The server wants to answer, but not in the way you ask. The content is there, but you don't get it. Not because it's missing, but because it's in the wrong format, according to your own terms.
The http 406 error message is technically not a block, but a misunderstanding. The client indicates which content types it accepts, and the server says: I can't comply with that.
What exactly happens in a 406?
A 406 status code occurs when the client imposes restrictions on the form in which a response should be delivered via an Accept header, and the server cannot return a suitable variant.
Consider a request that accepts only application/json, while the server offers only HTML or XML. Or a language setting such as Accept-Language: fr-FR, while the site has no French content.
The server understands the request, and wants to return something. But none of the available representations satisfy what the client expects. And so, according to the rules of the protocol, the server refuses.
In practice, this occurs mostly in APIs, headless environments or apps where content negotiation plays a role. On regular websites, you rarely see it.
How do you recognize a 406?
The browser usually doesn't show it explicitly. Sometimes you get a blank page, sometimes a generic error message. But underwater, the status code is clear:
HTTP/1.1 406 Not Acceptable
Through tools like curl, you can call it directly:
curl -H "Accept: application/xml" https://voorbeeld.nl/data
Or use your network console in Chrome or Firefox. Load the page, look at the response, and you'll see the code.
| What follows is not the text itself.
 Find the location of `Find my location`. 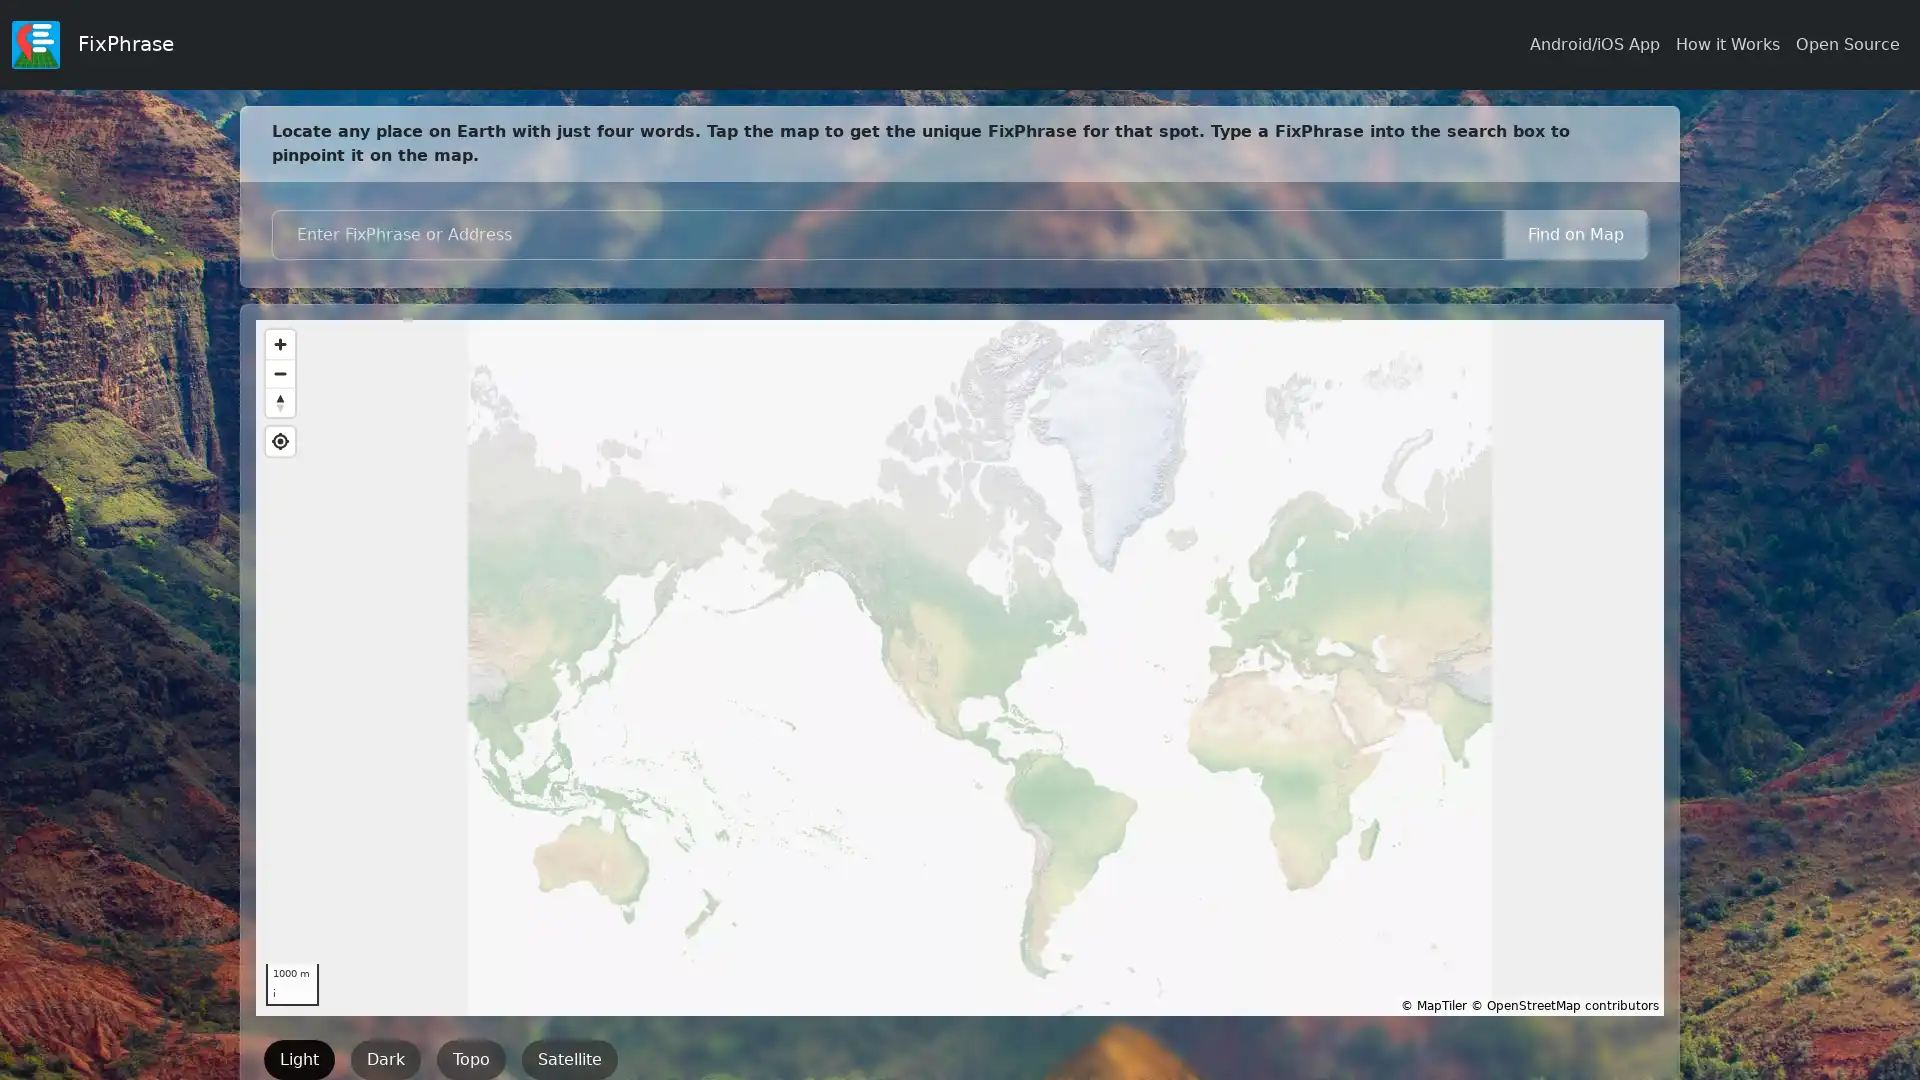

What causes an http 406 error?

Often it starts with the client. If it is too strict in what it accepts, you exclude representations that the server could have provided.
Sometimes it is a deliberate setting, for example in a fetch request or in an API call. But it can also happen automatically, for example by a library that sends certain headers by default.
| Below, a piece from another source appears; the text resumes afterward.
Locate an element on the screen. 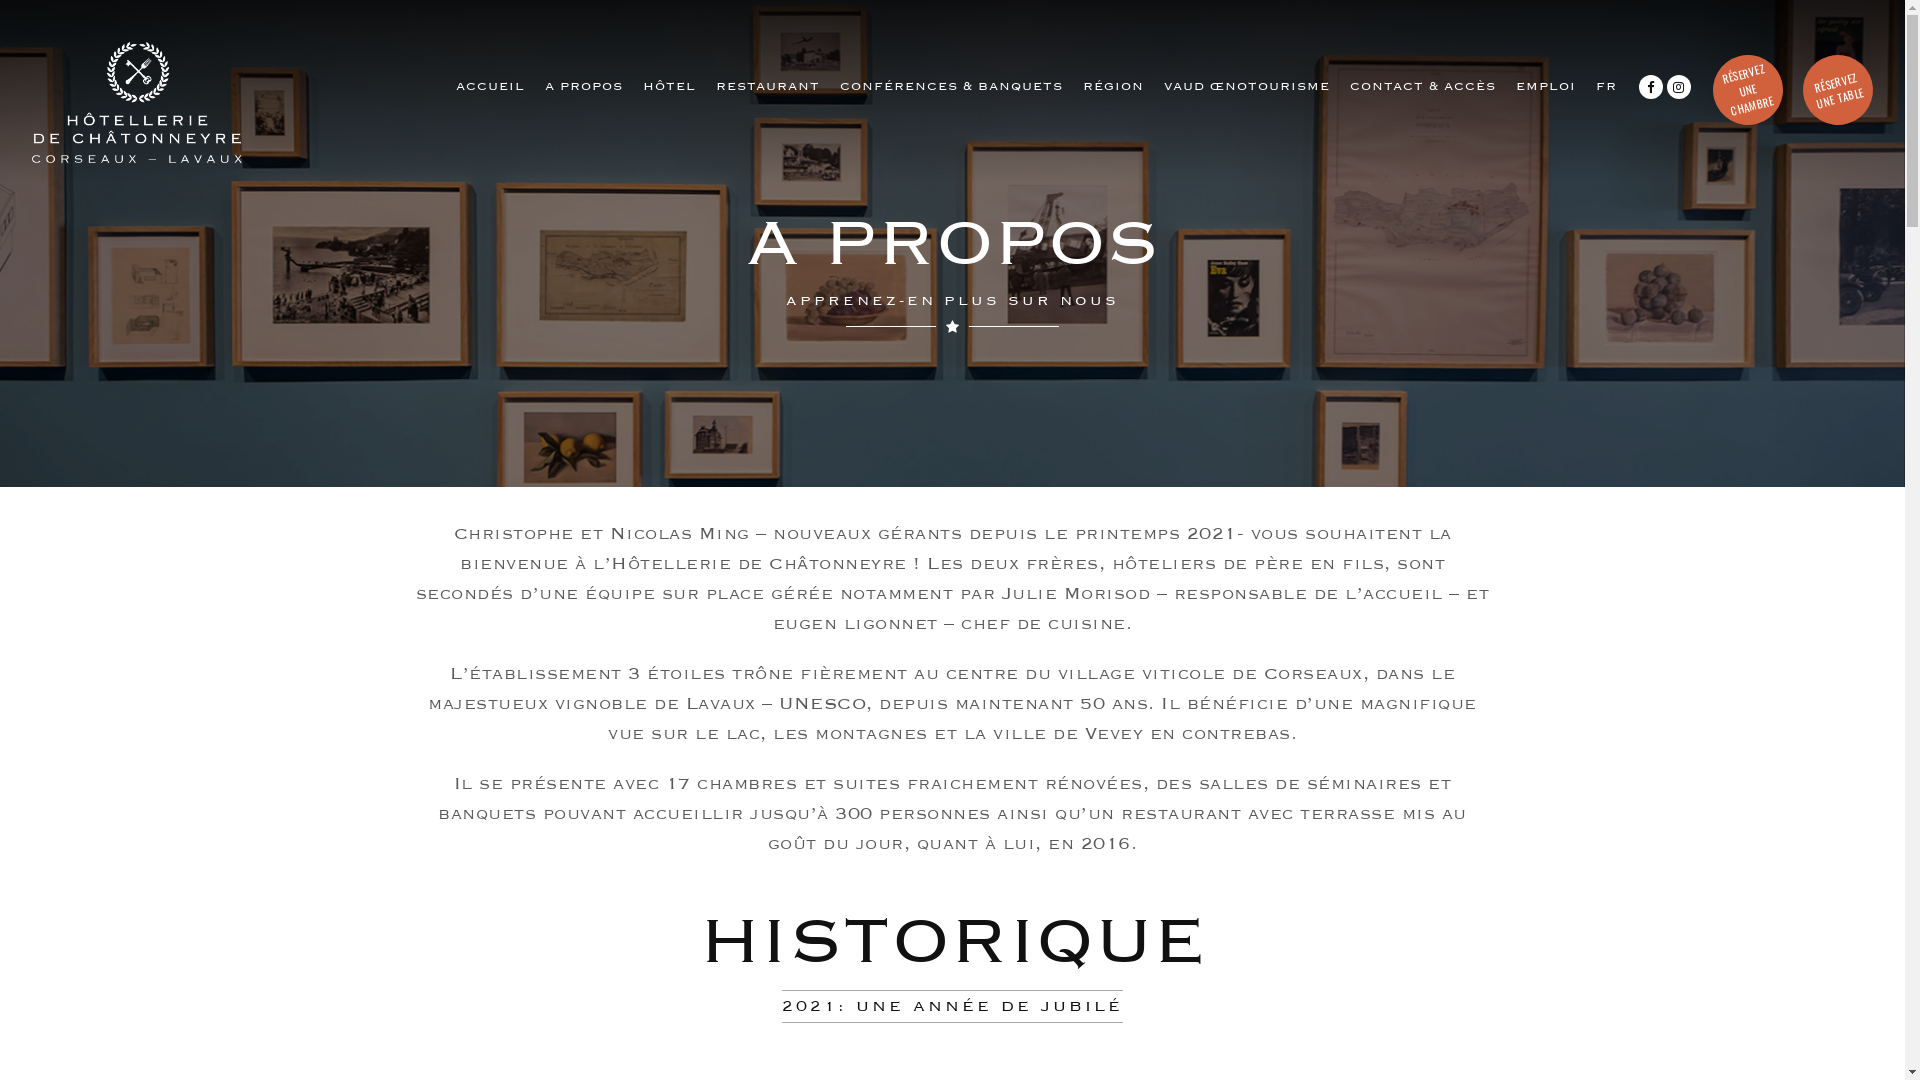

On the other hand, the server may also be limited in what it offers. A legacy system that only returns XML. Or an endpoint that only supports Dutch, while the client requests French.
In some setups, there is another proxy or firewall in between that blocks content types. That, too, can cause a 406 status code.
How do you resolve a 406 error message?
There is no universal solution, it depends on who is causing the problem.
As a client:
- Be less strict about what you accept. Use Accept: */* if you don't have a specific preference.
- Check that your headers are necessary, and adjust them where possible.
As server:
- Support more representations, or set a default.
- Add content negotiation if it is missing.
- Be clear in your responses: state what you can deliver.
The bottom line: make sure there is overlap between what is requested and what is available.
In conclusion
The http 406 error does not say that the content is missing, or that the server is broken. It says, "I have it, but not in the form you request." It's not an infrastructure problem, but a communication conflict.
The 406 status code forces you to look carefully at what you are sending, and what you want to get back. In modern APIs, headless CMSs and smart frontends, this is no longer a fringe issue, but something integral to the design.
Understand your mistake, and you usually solve it quickly. Don't understand it, and you keep looking for something that is already there but out of reach.